Goal of the exercise =
Print every line below that comes at or after the line containing "Devis gratuit (1300, 233)", exactly as written.

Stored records
————
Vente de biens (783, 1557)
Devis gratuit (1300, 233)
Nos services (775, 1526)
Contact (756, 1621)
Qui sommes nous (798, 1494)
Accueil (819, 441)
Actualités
————
Answer section =
Devis gratuit (1300, 233)
Nos services (775, 1526)
Contact (756, 1621)
Qui sommes nous (798, 1494)
Accueil (819, 441)
Actualités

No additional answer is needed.